- Established: 1965
- Named after: T. S. Eliot
- Website: kent.ac.uk

= Eliot College, Kent =

College of the University of Kent

Eliot College is the oldest college of the University of Kent. It was established in 1965, the same year the university opened.

Prior to the start of the 2020-21 academic year, the post of College Master was abolished at Eliot and all the other University of Kent colleges.

==Namesake==

The college is named after T. S. Eliot, the poet who died on 4 January 1965, the same day the university was formally established. The name "Caxton College", after William Caxton, was also considered.

==College architecture==

The basic design of the college was inspired by Louis Kahn's design for a residential block at Bryn Mawr College in Pennsylvania. The need to have three hundred study-bedrooms and several large areas for distinctive use, such as teaching, a common room and a dining hall plus kitchens, led to the adoption of a section design with the college divided into several square blocks, each containing a distinctive interior space with study bedrooms along all four walls. The Bryn Mawr residential block has three squares in a row, but faced with the need for an additional square for each college, it was decided to arrange the squares in a cruciform layout.

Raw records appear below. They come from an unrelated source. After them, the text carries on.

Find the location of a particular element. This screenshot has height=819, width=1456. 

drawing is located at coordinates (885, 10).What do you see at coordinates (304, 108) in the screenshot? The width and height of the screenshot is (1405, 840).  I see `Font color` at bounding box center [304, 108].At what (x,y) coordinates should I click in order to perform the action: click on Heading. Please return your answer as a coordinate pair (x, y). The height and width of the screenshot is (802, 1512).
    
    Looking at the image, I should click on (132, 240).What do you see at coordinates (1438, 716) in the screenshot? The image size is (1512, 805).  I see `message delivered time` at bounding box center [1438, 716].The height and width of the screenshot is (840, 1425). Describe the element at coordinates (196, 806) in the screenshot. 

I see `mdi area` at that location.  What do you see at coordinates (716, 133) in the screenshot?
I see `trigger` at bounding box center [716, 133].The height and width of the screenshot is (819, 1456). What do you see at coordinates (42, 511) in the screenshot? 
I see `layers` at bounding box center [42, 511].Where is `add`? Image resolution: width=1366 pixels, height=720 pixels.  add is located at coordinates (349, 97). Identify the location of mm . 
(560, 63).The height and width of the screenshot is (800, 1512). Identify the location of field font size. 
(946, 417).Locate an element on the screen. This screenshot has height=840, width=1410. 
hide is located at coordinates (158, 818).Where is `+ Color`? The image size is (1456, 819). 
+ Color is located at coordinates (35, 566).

The college is to a large extent a mirror of Rutherford College, as the same basic design was used for both and time constraints meant that there was no opportunity for the latter to be adapted to meet problems encountered in the use of the former. However due to the contours of the hill on which the campus is built, the two colleges are not exactly alike and in later years annexe extensions and alterations were to further the differences.

==Becket Court==

In addition to the college's main accommodation, it also includes the adjacent Becket Court residential building, named after Thomas Becket. ("Becket" was one of several names originally considered for what became Darwin College.) Becket Court was opened in 1990 and contains en suite accommodation.